**Required actions:**
(a) Write out the stretch of the prioritylasso documentation from "R: prioritylasso with" through "of cv error." word for word.
(b) Pull out each line of the entries that contains the string "icon", matching case exactly.

[START Quoted passage]

R: prioritylasso with several block specifications

cvm_prioritylasso {prioritylasso}

R Documentation

prioritylasso with several block specifications

Description

Runs prioritylasso for a list of block specifications and gives the best results in terms of cv error.

Usage

cvm_prioritylasso(
  X,
  Y,
  weights,
  family,
  type.measure,
  blocks.list,
  max.coef.list = NULL,
  block1.penalization = TRUE,
  lambda.type = "lambda.min",
  standardize = TRUE,
  nfolds = 10,
  foldid,
  cvoffset = FALSE,
  cvoffsetnfolds = 10,
  ...
)

Arguments

`X`	a (nxp) matrix of predictors with observations in rows and predictors in columns.
`Y`	n-vector giving the value of the response (either continuous, numeric-binary 0/1, or `Surv` object).
`weights`	observation weights. Default is 1 for each observation.
`family`	should be "gaussian" for continuous `Y`, "binomial" for binary `Y`, "cox" for `Y` of type `Surv`.

[END Quoted passage]
[START Task inputs]

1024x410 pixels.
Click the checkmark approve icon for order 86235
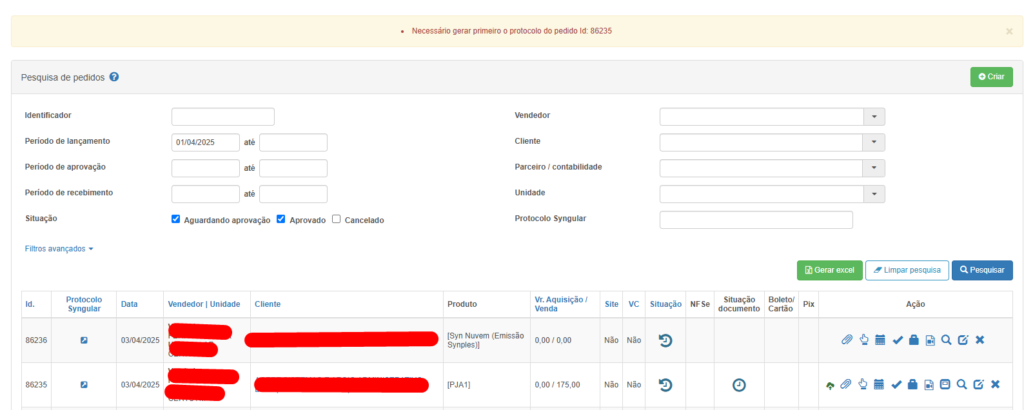897,384
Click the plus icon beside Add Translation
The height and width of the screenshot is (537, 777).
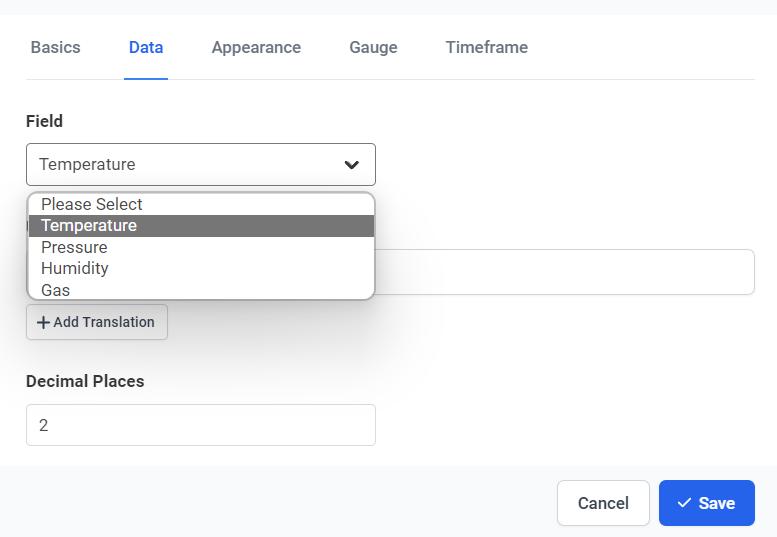pyautogui.click(x=43, y=323)

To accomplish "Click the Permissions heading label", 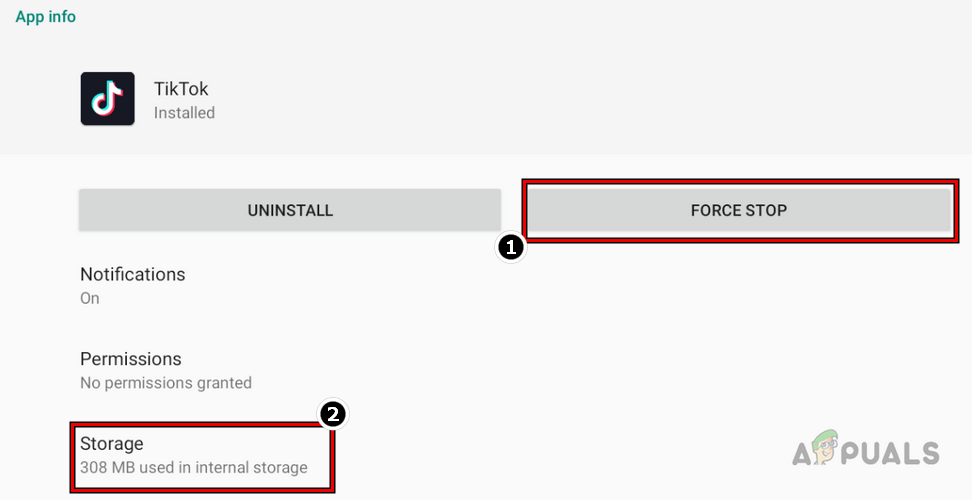I will click(x=131, y=359).
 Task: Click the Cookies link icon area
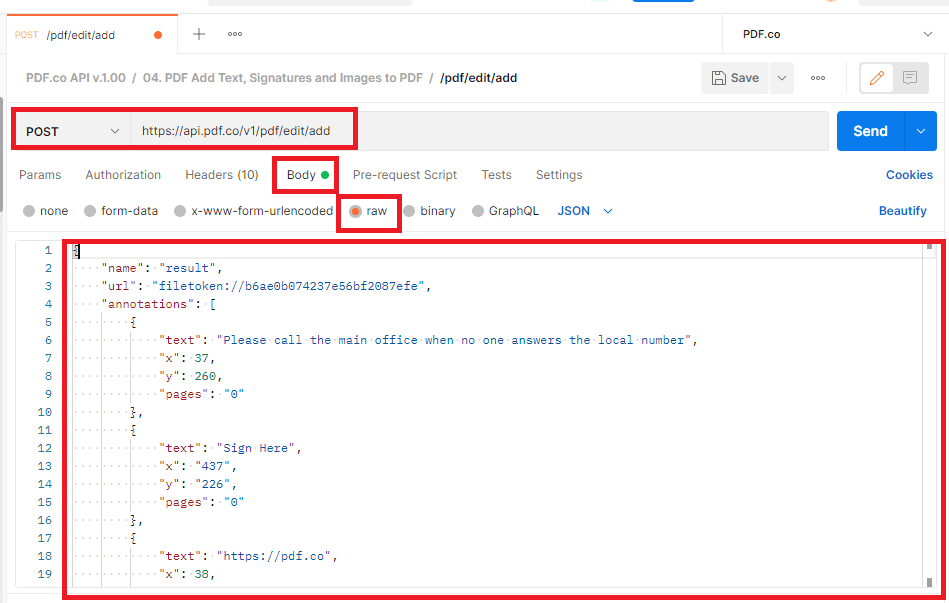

[END Task inputs]

**Problem solutions:**
(a)
R: prioritylasso with several block specifications

cvm_prioritylasso {prioritylasso}

R Documentation

prioritylasso with several block specifications

Description

Runs prioritylasso for a list of block specifications and gives the best results in terms of cv error.

(b)
Click the checkmark approve icon for order 86235
Click the plus icon beside Add Translation
 Task: Click the Cookies link icon area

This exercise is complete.